» EXERCISE AIM
Write out all the entries below without any change.

» SOURCE MATERIAL
|---|

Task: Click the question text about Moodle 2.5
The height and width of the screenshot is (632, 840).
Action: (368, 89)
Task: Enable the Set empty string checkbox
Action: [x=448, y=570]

|---|

» RESPONSE
Task: Click the question text about Moodle 2.5
The height and width of the screenshot is (632, 840).
Action: (368, 89)
Task: Enable the Set empty string checkbox
Action: [x=448, y=570]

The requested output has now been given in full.